PROBLEM STATEMENT
Arrange all of the material below as a Markdown table with the columns Number and Entry. Put each non-blank line in its own row, numbered consecutively from 1, and omit blank lines.

ITEMS
-- BEGIN --

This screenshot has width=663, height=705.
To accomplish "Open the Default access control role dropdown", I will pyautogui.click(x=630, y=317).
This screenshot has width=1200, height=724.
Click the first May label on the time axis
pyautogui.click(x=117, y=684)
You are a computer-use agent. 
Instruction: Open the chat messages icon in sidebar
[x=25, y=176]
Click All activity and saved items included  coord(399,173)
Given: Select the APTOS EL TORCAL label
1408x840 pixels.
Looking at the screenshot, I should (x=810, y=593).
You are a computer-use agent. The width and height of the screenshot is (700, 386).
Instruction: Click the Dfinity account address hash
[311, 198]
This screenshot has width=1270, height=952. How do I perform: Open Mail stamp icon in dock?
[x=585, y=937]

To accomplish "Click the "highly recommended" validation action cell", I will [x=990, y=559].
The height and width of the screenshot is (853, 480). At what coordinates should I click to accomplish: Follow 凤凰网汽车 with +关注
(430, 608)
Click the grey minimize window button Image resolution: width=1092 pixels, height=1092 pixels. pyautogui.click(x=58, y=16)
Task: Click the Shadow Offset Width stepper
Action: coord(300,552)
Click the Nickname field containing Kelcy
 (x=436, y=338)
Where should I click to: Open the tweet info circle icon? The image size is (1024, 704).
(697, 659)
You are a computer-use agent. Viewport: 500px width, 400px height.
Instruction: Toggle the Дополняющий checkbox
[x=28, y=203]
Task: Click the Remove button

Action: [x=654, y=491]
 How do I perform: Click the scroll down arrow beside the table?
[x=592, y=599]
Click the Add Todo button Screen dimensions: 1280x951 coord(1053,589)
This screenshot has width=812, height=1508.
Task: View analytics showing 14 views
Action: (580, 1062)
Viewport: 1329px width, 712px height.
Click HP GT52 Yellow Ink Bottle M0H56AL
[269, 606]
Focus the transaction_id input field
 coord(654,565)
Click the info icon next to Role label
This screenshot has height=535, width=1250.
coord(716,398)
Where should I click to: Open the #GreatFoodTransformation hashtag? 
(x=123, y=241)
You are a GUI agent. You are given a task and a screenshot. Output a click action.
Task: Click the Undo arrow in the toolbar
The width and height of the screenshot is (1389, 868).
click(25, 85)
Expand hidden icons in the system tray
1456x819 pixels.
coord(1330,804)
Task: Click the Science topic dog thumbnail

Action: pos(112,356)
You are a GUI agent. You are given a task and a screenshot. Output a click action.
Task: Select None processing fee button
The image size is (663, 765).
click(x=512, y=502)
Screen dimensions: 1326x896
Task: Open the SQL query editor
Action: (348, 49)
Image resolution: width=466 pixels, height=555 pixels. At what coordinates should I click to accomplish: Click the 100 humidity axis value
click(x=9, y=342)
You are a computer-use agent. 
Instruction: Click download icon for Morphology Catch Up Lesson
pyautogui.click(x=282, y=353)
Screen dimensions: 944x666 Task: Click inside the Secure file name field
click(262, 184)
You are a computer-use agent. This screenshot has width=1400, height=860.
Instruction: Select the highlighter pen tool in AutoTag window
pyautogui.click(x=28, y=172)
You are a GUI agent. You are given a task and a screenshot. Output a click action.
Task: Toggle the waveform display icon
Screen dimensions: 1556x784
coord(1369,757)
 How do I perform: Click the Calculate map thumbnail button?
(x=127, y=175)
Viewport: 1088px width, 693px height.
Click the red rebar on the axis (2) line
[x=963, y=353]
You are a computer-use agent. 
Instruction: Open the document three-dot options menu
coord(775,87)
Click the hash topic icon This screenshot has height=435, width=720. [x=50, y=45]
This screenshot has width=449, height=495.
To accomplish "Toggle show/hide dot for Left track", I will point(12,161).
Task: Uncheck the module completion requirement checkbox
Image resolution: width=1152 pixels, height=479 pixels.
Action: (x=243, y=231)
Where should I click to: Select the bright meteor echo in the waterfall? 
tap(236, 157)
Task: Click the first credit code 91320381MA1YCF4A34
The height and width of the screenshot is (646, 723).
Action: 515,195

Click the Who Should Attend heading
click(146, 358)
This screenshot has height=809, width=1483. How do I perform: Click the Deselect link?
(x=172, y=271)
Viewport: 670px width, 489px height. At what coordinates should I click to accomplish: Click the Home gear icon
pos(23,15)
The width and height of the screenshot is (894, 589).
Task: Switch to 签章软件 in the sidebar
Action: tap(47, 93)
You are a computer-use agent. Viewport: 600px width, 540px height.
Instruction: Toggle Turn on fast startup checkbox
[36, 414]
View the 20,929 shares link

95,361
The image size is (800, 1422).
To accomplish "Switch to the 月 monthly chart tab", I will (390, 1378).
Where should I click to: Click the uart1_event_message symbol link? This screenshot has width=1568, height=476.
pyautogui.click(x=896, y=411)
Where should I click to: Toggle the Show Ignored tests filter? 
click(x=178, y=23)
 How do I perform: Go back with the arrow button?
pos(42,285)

-- END --

OUTPUT OF THE EXERCISE
| Number | Entry |
|---|---|
| 1 | This screenshot has width=663, height=705. |
| 2 | To accomplish "Open the Default access control role dropdown", I will pyautogui.click(x=630, y=317). |
| 3 | This screenshot has width=1200, height=724. |
| 4 | Click the first May label on the time axis |
| 5 | pyautogui.click(x=117, y=684) |
| 6 | You are a computer-use agent.  |
| 7 | Instruction: Open the chat messages icon in sidebar |
| 8 | [x=25, y=176] |
| 9 | Click All activity and saved items included  coord(399,173) |
| 10 | Given: Select the APTOS EL TORCAL label |
| 11 | 1408x840 pixels. |
| 12 | Looking at the screenshot, I should (x=810, y=593). |
| 13 | You are a computer-use agent. The width and height of the screenshot is (700, 386). |
| 14 | Instruction: Click the Dfinity account address hash |
| 15 | [311, 198] |
| 16 | This screenshot has width=1270, height=952. How do I perform: Open Mail stamp icon in dock? |
| 17 | [x=585, y=937] |
| 18 | To accomplish "Click the "highly recommended" validation action cell", I will [x=990, y=559]. |
| 19 | The height and width of the screenshot is (853, 480). At what coordinates should I click to accomplish: Follow 凤凰网汽车 with +关注 |
| 20 | (430, 608) |
| 21 | Click the grey minimize window button Image resolution: width=1092 pixels, height=1092 pixels. pyautogui.click(x=58, y=16) |
| 22 | Task: Click the Shadow Offset Width stepper |
| 23 | Action: coord(300,552) |
| 24 | Click the Nickname field containing Kelcy |
| 25 |  (x=436, y=338) |
| 26 | Where should I click to: Open the tweet info circle icon? The image size is (1024, 704). |
| 27 | (697, 659) |
| 28 | You are a computer-use agent. Viewport: 500px width, 400px height. |
| 29 | Instruction: Toggle the Дополняющий checkbox |
| 30 | [x=28, y=203] |
| 31 | Task: Click the Remove button |
| 32 | Action: [x=654, y=491] |
| 33 |  How do I perform: Click the scroll down arrow beside the table? |
| 34 | [x=592, y=599] |
| 35 | Click the Add Todo button Screen dimensions: 1280x951 coord(1053,589) |
| 36 | This screenshot has width=812, height=1508. |
| 37 | Task: View analytics showing 14 views |
| 38 | Action: (580, 1062) |
| 39 | Viewport: 1329px width, 712px height. |
| 40 | Click HP GT52 Yellow Ink Bottle M0H56AL |
| 41 | [269, 606] |
| 42 | Focus the transaction_id input field |
| 43 |  coord(654,565) |
| 44 | Click the info icon next to Role label |
| 45 | This screenshot has height=535, width=1250. |
| 46 | coord(716,398) |
| 47 | Where should I click to: Open the #GreatFoodTransformation hashtag?  |
| 48 | (x=123, y=241) |
| 49 | You are a GUI agent. You are given a task and a screenshot. Output a click action. |
| 50 | Task: Click the Undo arrow in the toolbar |
| 51 | The width and height of the screenshot is (1389, 868). |
| 52 | click(25, 85) |
| 53 | Expand hidden icons in the system tray |
| 54 | 1456x819 pixels. |
| 55 | coord(1330,804) |
| 56 | Task: Click the Science topic dog thumbnail |
| 57 | Action: pos(112,356) |
| 58 | You are a GUI agent. You are given a task and a screenshot. Output a click action. |
| 59 | Task: Select None processing fee button |
| 60 | The image size is (663, 765). |
| 61 | click(x=512, y=502) |
| 62 | Screen dimensions: 1326x896 |
| 63 | Task: Open the SQL query editor |
| 64 | Action: (348, 49) |
| 65 | Image resolution: width=466 pixels, height=555 pixels. At what coordinates should I click to accomplish: Click the 100 humidity axis value |
| 66 | click(x=9, y=342) |
| 67 | You are a computer-use agent.  |
| 68 | Instruction: Click download icon for Morphology Catch Up Lesson |
| 69 | pyautogui.click(x=282, y=353) |
| 70 | Screen dimensions: 944x666 Task: Click inside the Secure file name field |
| 71 | click(262, 184) |
| 72 | You are a computer-use agent. This screenshot has width=1400, height=860. |
| 73 | Instruction: Select the highlighter pen tool in AutoTag window |
| 74 | pyautogui.click(x=28, y=172) |
| 75 | You are a GUI agent. You are given a task and a screenshot. Output a click action. |
| 76 | Task: Toggle the waveform display icon |
| 77 | Screen dimensions: 1556x784 |
| 78 | coord(1369,757) |
| 79 |  How do I perform: Click the Calculate map thumbnail button? |
| 80 | (x=127, y=175) |
| 81 | Viewport: 1088px width, 693px height. |
| 82 | Click the red rebar on the axis (2) line |
| 83 | [x=963, y=353] |
| 84 | You are a computer-use agent.  |
| 85 | Instruction: Open the document three-dot options menu |
| 86 | coord(775,87) |
| 87 | Click the hash topic icon This screenshot has height=435, width=720. [x=50, y=45] |
| 88 | This screenshot has width=449, height=495. |
| 89 | To accomplish "Toggle show/hide dot for Left track", I will point(12,161). |
| 90 | Task: Uncheck the module completion requirement checkbox |
| 91 | Image resolution: width=1152 pixels, height=479 pixels. |
| 92 | Action: (x=243, y=231) |
| 93 | Where should I click to: Select the bright meteor echo in the waterfall?  |
| 94 | tap(236, 157) |
| 95 | Task: Click the first credit code 91320381MA1YCF4A34 |
| 96 | The height and width of the screenshot is (646, 723). |
| 97 | Action: 515,195 |
| 98 | Click the Who Should Attend heading |
| 99 | click(146, 358) |
| 100 | This screenshot has height=809, width=1483. How do I perform: Click the Deselect link? |
| 101 | (x=172, y=271) |
| 102 | Viewport: 670px width, 489px height. At what coordinates should I click to accomplish: Click the Home gear icon |
| 103 | pos(23,15) |
| 104 | The width and height of the screenshot is (894, 589). |
| 105 | Task: Switch to 签章软件 in the sidebar |
| 106 | Action: tap(47, 93) |
| 107 | You are a computer-use agent. Viewport: 600px width, 540px height. |
| 108 | Instruction: Toggle Turn on fast startup checkbox |
| 109 | [36, 414] |
| 110 | View the 20,929 shares link |
| 111 | 95,361 |
| 112 | The image size is (800, 1422). |
| 113 | To accomplish "Switch to the 月 monthly chart tab", I will (390, 1378). |
| 114 | Where should I click to: Click the uart1_event_message symbol link? This screenshot has width=1568, height=476. |
| 115 | pyautogui.click(x=896, y=411) |
| 116 | Where should I click to: Toggle the Show Ignored tests filter?  |
| 117 | click(x=178, y=23) |
| 118 |  How do I perform: Go back with the arrow button? |
| 119 | pos(42,285) |